The sheriff lifted his lantern to shoulder height and looked at them. "Jay Vickers, ain't it? Glad you joined us, Jay. We need all the men there are."

Vickers lied, without knowing why he lied: "I heard some commotion going on."

"Guess you knew the old gent pretty well. Better than the most of us."

"He used to come over and talk to me almost every day," said Vickers.

"I know. We remarked about it. He never talked to no one else."

"We had some common interests," Vickers said, "and I think that he was lonely."

"The housekeeper said he went over to see you last night."

"Yes, he did," said Vickers. "He left shortly after midnight." "Notice anything unusual about him? Any difference in the way he talked?"

"Now, look here, sheriff," said Eb. "You don't think that Jay had anything to do with this?"

"No," the sheriff said. "No, I guess I don't." He lowered the lantern and said, "If you fellows would go down to the river. Split up when you get there. Some of you go up-stream and some of you go down. I don't expect you to find anything, but we might as well look. Be back by daylight and we'll really start combing for him."
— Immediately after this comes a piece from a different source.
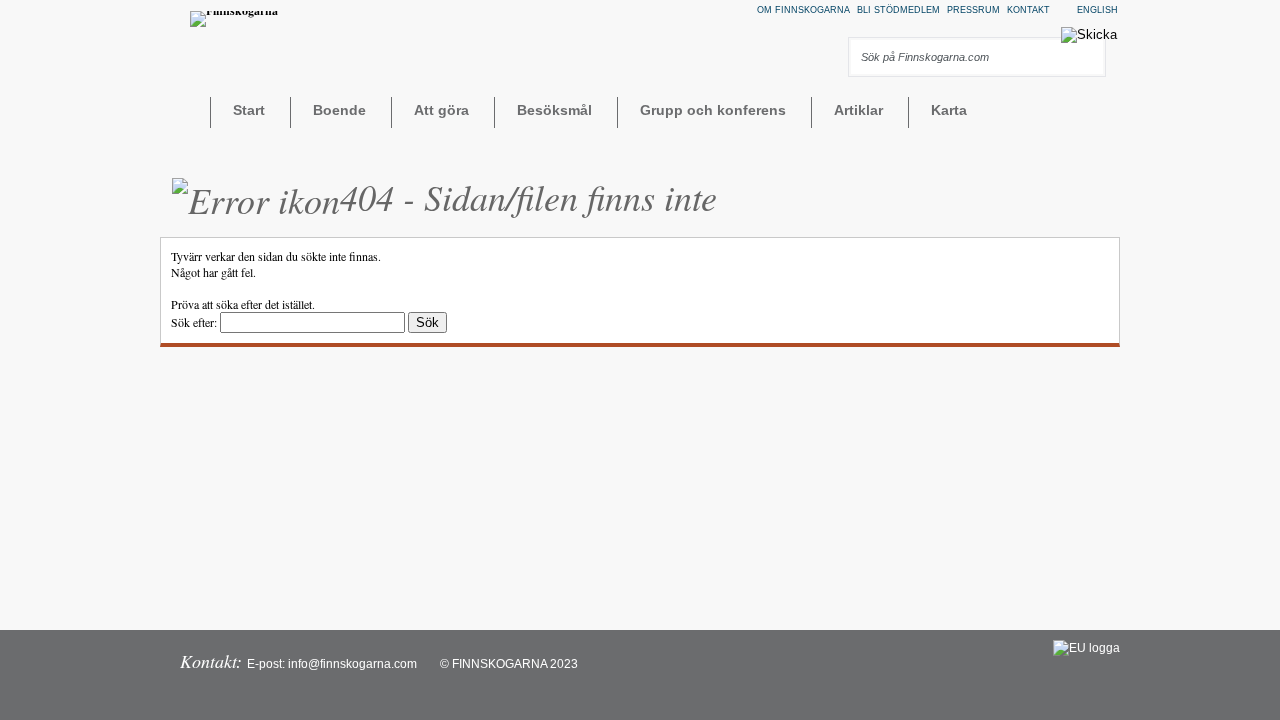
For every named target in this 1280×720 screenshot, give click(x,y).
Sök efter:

The sheriff turned away, walking back up the brick pavement, with his lantern swinging.

"I guess," said Eb, "we might as well get started. I'll take one bunch down the river and Joe will take the others up. That all right with the rest of you?"

"It's all right with me," said Joe.

They walked out the gate and down the street until they hit the cross street, then went down to the bridge. They halted there.

"We split up here," said Eb. "Who wants to go with Joe?"

Several men said they would.

"All right," said Eb. "The rest of you come with me." They separated and plunged down from the street to the river bank. Cold river mist lay close along the bank and in the darkness they could hear the swift, smooth tonguing of the river. A night bird cried across the water and looking out to the other bank, one could see the splintered starlight that had shattered itself against the running current.

Eb asked, "You think we'll find him, Jay?"

Vickers spoke slowly. "No, I don't. I can't tell you why, but somehow I am pretty sure we won't."

CHAPTER FOURTEEN

IT WAS early evening before Vickers returned home.

The phone was ringing when he stepped inside the door and he strode across the room and picked it up.

It was Ann Carter. "I've been trying to get you all day. I'm terribly upset. Where have you been?"

"Out looking for a man," said Vickers.

"Jay, don't be funny," she said. "Please don't be funny."

"I'm not being funny. An old man, a neighbor of mine, disappeared. I've been out helping look for him."